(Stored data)
• • •
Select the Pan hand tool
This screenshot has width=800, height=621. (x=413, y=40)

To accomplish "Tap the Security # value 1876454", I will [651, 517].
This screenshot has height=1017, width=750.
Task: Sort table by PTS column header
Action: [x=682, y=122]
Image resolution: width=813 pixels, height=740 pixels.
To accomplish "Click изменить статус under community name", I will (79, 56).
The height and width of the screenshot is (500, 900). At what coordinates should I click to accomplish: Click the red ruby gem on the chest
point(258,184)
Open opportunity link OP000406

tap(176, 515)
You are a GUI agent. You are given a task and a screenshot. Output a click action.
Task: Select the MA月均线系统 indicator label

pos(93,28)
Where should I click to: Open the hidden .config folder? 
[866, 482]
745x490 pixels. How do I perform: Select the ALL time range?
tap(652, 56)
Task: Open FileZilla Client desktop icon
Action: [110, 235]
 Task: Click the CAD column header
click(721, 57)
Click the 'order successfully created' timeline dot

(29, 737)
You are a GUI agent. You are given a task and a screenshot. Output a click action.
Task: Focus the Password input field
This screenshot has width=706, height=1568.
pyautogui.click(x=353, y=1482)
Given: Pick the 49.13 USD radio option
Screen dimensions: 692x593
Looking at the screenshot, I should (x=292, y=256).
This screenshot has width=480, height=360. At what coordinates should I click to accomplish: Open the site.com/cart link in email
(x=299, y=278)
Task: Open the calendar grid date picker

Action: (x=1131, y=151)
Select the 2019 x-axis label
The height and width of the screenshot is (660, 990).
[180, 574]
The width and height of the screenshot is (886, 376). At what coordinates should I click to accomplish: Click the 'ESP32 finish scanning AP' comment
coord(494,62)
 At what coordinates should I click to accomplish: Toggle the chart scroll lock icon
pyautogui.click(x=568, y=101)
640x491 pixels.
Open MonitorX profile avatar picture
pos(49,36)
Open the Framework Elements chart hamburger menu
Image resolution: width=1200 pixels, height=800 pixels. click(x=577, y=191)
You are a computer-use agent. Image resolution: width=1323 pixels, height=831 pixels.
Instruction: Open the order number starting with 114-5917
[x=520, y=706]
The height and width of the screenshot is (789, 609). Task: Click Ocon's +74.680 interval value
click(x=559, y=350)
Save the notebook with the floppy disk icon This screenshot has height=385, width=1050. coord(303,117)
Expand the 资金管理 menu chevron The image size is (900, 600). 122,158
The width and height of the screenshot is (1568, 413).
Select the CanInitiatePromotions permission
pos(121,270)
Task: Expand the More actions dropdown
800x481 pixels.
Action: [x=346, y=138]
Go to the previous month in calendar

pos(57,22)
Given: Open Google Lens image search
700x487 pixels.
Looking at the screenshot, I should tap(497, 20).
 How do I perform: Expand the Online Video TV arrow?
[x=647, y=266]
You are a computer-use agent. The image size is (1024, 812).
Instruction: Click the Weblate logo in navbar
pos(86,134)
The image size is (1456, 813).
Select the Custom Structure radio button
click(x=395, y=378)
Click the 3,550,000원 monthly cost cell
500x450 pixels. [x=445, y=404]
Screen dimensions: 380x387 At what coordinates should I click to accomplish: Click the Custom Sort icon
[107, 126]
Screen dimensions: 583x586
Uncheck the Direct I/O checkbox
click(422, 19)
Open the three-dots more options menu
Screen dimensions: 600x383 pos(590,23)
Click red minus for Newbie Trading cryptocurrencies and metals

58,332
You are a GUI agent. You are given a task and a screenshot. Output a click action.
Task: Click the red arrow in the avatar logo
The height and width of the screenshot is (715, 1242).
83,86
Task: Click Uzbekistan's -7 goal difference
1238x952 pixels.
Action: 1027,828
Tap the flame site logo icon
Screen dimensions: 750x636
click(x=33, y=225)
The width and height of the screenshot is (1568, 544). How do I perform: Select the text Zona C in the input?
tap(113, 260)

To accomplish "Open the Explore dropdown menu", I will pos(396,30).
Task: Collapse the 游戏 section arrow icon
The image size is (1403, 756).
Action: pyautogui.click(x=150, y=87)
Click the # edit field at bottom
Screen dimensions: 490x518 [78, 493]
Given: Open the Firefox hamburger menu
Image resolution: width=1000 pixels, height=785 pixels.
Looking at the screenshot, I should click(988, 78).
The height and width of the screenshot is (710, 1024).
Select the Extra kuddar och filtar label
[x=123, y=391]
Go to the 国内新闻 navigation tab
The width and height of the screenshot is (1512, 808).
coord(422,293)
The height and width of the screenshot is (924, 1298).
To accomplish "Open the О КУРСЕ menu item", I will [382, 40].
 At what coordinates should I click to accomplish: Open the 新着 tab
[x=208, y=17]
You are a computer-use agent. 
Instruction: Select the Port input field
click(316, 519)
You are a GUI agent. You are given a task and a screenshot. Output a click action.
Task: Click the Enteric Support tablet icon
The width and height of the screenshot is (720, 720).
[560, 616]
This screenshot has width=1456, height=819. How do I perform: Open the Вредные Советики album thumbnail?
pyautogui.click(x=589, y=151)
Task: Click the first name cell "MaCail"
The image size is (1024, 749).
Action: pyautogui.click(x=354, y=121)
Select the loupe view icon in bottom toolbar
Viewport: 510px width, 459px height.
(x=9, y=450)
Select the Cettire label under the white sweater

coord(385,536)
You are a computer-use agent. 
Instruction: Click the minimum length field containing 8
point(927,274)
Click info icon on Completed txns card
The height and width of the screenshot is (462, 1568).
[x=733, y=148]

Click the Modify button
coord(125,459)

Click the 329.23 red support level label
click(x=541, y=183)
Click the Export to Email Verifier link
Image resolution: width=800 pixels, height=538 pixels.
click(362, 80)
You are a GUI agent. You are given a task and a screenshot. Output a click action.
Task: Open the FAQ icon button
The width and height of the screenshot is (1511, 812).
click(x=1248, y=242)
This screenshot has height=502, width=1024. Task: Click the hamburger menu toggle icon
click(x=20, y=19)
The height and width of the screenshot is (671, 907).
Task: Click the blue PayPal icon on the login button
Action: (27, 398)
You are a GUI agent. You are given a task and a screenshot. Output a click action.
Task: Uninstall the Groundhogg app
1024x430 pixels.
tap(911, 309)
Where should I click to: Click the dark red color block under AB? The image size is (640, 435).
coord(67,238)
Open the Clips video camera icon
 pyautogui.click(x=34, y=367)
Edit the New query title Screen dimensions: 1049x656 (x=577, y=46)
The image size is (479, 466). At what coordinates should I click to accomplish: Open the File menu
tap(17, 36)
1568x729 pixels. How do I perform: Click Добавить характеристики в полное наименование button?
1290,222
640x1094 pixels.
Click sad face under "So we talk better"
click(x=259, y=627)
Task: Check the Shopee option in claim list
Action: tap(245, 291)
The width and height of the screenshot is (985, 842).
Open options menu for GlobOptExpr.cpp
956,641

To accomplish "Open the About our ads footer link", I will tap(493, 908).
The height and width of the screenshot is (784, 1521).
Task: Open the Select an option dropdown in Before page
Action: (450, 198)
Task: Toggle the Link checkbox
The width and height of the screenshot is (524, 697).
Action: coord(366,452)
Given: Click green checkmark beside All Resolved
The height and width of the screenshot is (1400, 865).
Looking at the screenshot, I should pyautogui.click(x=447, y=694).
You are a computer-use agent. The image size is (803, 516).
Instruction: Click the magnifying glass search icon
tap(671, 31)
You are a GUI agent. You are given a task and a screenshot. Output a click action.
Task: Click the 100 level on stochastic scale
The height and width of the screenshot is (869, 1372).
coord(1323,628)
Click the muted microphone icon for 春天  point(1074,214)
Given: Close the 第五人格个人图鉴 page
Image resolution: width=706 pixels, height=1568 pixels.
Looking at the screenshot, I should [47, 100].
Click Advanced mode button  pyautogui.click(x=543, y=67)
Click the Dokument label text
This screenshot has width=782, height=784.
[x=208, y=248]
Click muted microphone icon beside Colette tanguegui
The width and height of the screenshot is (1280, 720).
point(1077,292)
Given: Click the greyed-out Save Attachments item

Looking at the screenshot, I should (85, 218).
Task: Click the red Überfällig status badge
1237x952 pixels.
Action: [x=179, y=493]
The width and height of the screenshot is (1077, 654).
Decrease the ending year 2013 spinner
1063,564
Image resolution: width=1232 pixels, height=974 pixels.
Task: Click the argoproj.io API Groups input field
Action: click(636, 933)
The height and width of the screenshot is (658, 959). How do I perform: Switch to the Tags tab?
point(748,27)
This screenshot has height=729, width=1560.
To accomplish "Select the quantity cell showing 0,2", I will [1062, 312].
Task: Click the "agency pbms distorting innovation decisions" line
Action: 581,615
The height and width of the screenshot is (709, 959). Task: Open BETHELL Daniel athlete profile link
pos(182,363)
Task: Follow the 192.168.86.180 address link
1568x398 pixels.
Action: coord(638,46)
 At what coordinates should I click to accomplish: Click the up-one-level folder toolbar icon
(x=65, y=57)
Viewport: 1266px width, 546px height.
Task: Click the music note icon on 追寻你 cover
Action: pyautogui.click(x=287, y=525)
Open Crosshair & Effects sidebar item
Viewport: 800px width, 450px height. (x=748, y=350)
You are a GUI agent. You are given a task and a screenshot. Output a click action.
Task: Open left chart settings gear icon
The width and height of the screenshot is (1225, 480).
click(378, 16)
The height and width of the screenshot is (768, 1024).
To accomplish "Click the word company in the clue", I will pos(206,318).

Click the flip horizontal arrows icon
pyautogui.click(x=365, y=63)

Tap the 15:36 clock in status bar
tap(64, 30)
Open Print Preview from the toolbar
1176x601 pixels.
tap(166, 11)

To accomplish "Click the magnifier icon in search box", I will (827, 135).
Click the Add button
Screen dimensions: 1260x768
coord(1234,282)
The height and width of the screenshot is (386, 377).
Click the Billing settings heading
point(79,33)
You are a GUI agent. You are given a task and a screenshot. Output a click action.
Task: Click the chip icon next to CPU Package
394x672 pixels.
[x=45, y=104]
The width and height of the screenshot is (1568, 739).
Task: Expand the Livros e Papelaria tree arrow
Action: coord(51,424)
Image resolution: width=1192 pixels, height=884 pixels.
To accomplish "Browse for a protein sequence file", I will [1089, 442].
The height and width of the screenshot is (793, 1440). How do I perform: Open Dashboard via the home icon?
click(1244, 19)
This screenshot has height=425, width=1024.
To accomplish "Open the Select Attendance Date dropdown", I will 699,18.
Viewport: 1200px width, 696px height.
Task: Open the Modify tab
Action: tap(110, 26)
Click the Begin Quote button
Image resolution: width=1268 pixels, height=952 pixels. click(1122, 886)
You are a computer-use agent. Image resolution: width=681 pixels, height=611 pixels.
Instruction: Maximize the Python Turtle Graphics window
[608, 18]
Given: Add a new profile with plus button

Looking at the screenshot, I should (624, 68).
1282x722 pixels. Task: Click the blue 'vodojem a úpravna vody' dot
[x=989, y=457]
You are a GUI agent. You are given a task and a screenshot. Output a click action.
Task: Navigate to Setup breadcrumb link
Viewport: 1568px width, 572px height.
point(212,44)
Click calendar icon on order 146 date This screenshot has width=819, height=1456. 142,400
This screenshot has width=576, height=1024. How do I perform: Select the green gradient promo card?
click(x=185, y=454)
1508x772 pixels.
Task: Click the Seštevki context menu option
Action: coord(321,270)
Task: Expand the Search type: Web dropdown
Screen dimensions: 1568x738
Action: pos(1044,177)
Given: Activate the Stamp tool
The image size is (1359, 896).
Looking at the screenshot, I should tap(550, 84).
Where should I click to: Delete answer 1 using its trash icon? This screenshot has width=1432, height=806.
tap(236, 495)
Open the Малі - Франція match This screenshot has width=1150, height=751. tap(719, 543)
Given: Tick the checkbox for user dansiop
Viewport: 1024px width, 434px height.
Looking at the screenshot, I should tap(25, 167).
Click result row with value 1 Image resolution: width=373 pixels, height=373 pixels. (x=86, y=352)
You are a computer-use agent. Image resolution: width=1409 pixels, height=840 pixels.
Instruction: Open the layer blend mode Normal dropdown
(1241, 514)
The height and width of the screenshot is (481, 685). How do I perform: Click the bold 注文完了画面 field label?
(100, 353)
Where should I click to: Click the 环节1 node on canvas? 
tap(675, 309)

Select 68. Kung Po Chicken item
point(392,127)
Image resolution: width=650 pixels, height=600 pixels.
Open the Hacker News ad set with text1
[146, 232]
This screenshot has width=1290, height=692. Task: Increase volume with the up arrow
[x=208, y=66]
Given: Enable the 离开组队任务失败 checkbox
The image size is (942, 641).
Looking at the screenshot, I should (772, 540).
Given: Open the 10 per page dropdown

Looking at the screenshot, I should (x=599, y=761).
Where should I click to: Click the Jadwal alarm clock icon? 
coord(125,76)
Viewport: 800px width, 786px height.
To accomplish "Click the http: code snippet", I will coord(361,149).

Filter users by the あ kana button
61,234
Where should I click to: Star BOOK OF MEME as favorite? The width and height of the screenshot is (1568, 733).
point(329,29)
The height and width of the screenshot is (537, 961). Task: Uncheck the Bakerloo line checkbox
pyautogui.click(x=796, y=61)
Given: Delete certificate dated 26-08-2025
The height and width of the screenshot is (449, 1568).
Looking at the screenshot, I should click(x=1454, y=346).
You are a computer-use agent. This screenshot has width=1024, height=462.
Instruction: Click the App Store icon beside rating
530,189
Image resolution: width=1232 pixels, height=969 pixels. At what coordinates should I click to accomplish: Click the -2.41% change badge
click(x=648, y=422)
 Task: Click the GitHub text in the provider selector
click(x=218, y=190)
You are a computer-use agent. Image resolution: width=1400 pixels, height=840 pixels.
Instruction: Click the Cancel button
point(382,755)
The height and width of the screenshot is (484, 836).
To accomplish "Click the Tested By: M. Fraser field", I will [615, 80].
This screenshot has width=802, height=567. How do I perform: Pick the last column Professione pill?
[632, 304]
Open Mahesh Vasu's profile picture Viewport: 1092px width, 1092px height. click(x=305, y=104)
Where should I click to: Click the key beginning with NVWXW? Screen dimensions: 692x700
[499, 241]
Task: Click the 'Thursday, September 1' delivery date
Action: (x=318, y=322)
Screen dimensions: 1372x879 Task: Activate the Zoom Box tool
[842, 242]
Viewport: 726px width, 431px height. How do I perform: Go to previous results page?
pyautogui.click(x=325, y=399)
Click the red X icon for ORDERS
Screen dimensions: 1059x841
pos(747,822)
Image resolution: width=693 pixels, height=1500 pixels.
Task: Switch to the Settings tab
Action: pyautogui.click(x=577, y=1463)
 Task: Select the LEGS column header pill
• • •
• [What the task requires]: Scan the data above; copy every line where "name" appears.

• [Task answer]:
To accomplish "Click изменить статус under community name", I will (79, 56).
Task: Click the first name cell "MaCail"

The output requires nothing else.